— Exercise objective —
Restate the whole of the data verbatim, omitting nothing.

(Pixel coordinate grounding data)
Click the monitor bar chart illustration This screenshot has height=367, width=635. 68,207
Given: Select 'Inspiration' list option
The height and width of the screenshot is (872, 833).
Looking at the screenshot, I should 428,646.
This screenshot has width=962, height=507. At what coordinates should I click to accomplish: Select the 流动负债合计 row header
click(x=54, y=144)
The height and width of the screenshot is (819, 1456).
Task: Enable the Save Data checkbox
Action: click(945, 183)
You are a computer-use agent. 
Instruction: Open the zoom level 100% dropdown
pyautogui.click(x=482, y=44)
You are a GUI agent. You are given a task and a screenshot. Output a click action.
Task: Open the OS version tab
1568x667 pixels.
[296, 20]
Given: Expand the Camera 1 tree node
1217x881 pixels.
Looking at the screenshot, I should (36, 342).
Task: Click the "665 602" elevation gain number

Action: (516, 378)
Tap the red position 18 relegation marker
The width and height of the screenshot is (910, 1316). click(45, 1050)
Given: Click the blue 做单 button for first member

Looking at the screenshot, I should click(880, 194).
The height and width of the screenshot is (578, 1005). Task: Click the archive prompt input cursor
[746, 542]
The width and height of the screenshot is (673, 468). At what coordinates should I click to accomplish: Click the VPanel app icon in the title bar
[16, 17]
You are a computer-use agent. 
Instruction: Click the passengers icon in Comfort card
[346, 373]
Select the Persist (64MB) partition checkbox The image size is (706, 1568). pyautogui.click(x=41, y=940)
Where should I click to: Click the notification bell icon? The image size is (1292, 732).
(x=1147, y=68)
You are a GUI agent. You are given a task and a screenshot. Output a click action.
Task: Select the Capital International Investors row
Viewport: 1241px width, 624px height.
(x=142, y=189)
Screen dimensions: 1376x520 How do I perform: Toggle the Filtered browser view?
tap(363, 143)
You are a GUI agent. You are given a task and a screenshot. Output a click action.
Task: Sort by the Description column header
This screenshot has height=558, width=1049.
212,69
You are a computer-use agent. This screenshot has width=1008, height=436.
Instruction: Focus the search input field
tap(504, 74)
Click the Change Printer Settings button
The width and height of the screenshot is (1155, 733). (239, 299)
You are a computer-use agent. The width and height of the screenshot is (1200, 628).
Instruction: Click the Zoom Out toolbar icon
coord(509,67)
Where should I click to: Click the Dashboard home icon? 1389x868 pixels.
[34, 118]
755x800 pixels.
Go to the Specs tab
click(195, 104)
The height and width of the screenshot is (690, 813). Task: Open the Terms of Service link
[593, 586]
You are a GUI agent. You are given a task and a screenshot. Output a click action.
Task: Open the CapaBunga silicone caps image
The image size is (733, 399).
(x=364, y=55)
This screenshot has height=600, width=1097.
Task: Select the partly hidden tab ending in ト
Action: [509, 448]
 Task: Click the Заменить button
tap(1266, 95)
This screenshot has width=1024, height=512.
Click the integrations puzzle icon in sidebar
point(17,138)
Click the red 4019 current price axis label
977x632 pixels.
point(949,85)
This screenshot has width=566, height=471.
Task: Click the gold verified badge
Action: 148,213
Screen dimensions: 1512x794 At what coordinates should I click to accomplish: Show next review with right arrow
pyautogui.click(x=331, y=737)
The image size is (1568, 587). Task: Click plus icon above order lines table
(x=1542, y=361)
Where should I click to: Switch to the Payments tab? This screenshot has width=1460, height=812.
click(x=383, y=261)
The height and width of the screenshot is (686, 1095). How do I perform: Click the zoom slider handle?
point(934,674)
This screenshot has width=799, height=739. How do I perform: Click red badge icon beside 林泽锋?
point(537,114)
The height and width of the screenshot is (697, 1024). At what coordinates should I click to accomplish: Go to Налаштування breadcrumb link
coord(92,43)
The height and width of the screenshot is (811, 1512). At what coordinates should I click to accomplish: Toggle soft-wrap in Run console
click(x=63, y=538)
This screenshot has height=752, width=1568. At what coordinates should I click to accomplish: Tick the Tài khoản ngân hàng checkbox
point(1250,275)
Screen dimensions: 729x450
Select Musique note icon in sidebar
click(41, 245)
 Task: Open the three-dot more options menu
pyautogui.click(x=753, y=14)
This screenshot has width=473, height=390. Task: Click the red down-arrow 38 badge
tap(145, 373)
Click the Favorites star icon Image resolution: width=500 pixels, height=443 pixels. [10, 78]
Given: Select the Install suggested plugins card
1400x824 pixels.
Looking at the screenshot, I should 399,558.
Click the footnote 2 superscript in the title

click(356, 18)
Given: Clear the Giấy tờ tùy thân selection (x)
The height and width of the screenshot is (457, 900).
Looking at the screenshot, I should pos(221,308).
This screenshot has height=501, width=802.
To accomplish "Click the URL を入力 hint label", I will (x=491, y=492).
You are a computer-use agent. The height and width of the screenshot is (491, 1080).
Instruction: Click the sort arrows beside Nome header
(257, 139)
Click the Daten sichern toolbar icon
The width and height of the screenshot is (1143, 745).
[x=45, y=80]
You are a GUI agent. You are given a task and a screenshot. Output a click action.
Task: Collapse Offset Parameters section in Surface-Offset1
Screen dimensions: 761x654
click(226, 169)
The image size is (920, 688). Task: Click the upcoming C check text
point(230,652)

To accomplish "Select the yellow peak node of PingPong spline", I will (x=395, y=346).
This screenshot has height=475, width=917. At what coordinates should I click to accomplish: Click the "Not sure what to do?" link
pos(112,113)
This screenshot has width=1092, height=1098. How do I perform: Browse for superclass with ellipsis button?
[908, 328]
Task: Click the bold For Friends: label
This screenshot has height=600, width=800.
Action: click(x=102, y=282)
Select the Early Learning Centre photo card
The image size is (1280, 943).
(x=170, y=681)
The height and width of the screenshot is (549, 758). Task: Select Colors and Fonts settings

— Result —
Click the monitor bar chart illustration This screenshot has height=367, width=635. 68,207
Given: Select 'Inspiration' list option
The height and width of the screenshot is (872, 833).
Looking at the screenshot, I should 428,646.
This screenshot has width=962, height=507. At what coordinates should I click to accomplish: Select the 流动负债合计 row header
click(x=54, y=144)
The height and width of the screenshot is (819, 1456).
Task: Enable the Save Data checkbox
Action: click(945, 183)
You are a computer-use agent. 
Instruction: Open the zoom level 100% dropdown
pyautogui.click(x=482, y=44)
You are a GUI agent. You are given a task and a screenshot. Output a click action.
Task: Open the OS version tab
1568x667 pixels.
[296, 20]
Given: Expand the Camera 1 tree node
1217x881 pixels.
Looking at the screenshot, I should (36, 342).
Task: Click the "665 602" elevation gain number

Action: (516, 378)
Tap the red position 18 relegation marker
The width and height of the screenshot is (910, 1316). click(45, 1050)
Given: Click the blue 做单 button for first member

Looking at the screenshot, I should click(880, 194).
The height and width of the screenshot is (578, 1005). Task: Click the archive prompt input cursor
[746, 542]
The width and height of the screenshot is (673, 468). At what coordinates should I click to accomplish: Click the VPanel app icon in the title bar
[16, 17]
You are a computer-use agent. 
Instruction: Click the passengers icon in Comfort card
[346, 373]
Select the Persist (64MB) partition checkbox The image size is (706, 1568). pyautogui.click(x=41, y=940)
Where should I click to: Click the notification bell icon? The image size is (1292, 732).
(x=1147, y=68)
You are a GUI agent. You are given a task and a screenshot. Output a click action.
Task: Select the Capital International Investors row
Viewport: 1241px width, 624px height.
(x=142, y=189)
Screen dimensions: 1376x520 How do I perform: Toggle the Filtered browser view?
tap(363, 143)
You are a GUI agent. You are given a task and a screenshot. Output a click action.
Task: Sort by the Description column header
This screenshot has height=558, width=1049.
212,69
You are a computer-use agent. This screenshot has width=1008, height=436.
Instruction: Focus the search input field
tap(504, 74)
Click the Change Printer Settings button
The width and height of the screenshot is (1155, 733). (239, 299)
You are a computer-use agent. The width and height of the screenshot is (1200, 628).
Instruction: Click the Zoom Out toolbar icon
coord(509,67)
Where should I click to: Click the Dashboard home icon? 1389x868 pixels.
[34, 118]
755x800 pixels.
Go to the Specs tab
click(195, 104)
The height and width of the screenshot is (690, 813). Task: Open the Terms of Service link
[593, 586]
You are a GUI agent. You are given a task and a screenshot. Output a click action.
Task: Open the CapaBunga silicone caps image
The image size is (733, 399).
(x=364, y=55)
This screenshot has height=600, width=1097.
Task: Select the partly hidden tab ending in ト
Action: [509, 448]
 Task: Click the Заменить button
tap(1266, 95)
This screenshot has width=1024, height=512.
Click the integrations puzzle icon in sidebar
point(17,138)
Click the red 4019 current price axis label
977x632 pixels.
point(949,85)
This screenshot has width=566, height=471.
Task: Click the gold verified badge
Action: 148,213
Screen dimensions: 1512x794 At what coordinates should I click to accomplish: Show next review with right arrow
pyautogui.click(x=331, y=737)
The image size is (1568, 587). Task: Click plus icon above order lines table
(x=1542, y=361)
Where should I click to: Switch to the Payments tab? This screenshot has width=1460, height=812.
click(x=383, y=261)
The height and width of the screenshot is (686, 1095). How do I perform: Click the zoom slider handle?
point(934,674)
This screenshot has width=799, height=739. How do I perform: Click red badge icon beside 林泽锋?
point(537,114)
The height and width of the screenshot is (697, 1024). At what coordinates should I click to accomplish: Go to Налаштування breadcrumb link
coord(92,43)
The height and width of the screenshot is (811, 1512). At what coordinates should I click to accomplish: Toggle soft-wrap in Run console
click(x=63, y=538)
This screenshot has height=752, width=1568. At what coordinates should I click to accomplish: Tick the Tài khoản ngân hàng checkbox
point(1250,275)
Screen dimensions: 729x450
Select Musique note icon in sidebar
click(41, 245)
 Task: Open the three-dot more options menu
pyautogui.click(x=753, y=14)
This screenshot has width=473, height=390. Task: Click the red down-arrow 38 badge
tap(145, 373)
Click the Favorites star icon Image resolution: width=500 pixels, height=443 pixels. [10, 78]
Given: Select the Install suggested plugins card
1400x824 pixels.
Looking at the screenshot, I should 399,558.
Click the footnote 2 superscript in the title

click(356, 18)
Given: Clear the Giấy tờ tùy thân selection (x)
The height and width of the screenshot is (457, 900).
Looking at the screenshot, I should pos(221,308).
This screenshot has height=501, width=802.
To accomplish "Click the URL を入力 hint label", I will (x=491, y=492).
You are a computer-use agent. The height and width of the screenshot is (491, 1080).
Instruction: Click the sort arrows beside Nome header
(257, 139)
Click the Daten sichern toolbar icon
The width and height of the screenshot is (1143, 745).
[x=45, y=80]
You are a GUI agent. You are given a task and a screenshot. Output a click action.
Task: Collapse Offset Parameters section in Surface-Offset1
Screen dimensions: 761x654
click(226, 169)
The image size is (920, 688). Task: Click the upcoming C check text
point(230,652)

To accomplish "Select the yellow peak node of PingPong spline", I will (x=395, y=346).
This screenshot has height=475, width=917. At what coordinates should I click to accomplish: Click the "Not sure what to do?" link
pos(112,113)
This screenshot has width=1092, height=1098. How do I perform: Browse for superclass with ellipsis button?
[908, 328]
Task: Click the bold For Friends: label
This screenshot has height=600, width=800.
Action: click(x=102, y=282)
Select the Early Learning Centre photo card
The image size is (1280, 943).
(x=170, y=681)
The height and width of the screenshot is (549, 758). Task: Select Colors and Fonts settings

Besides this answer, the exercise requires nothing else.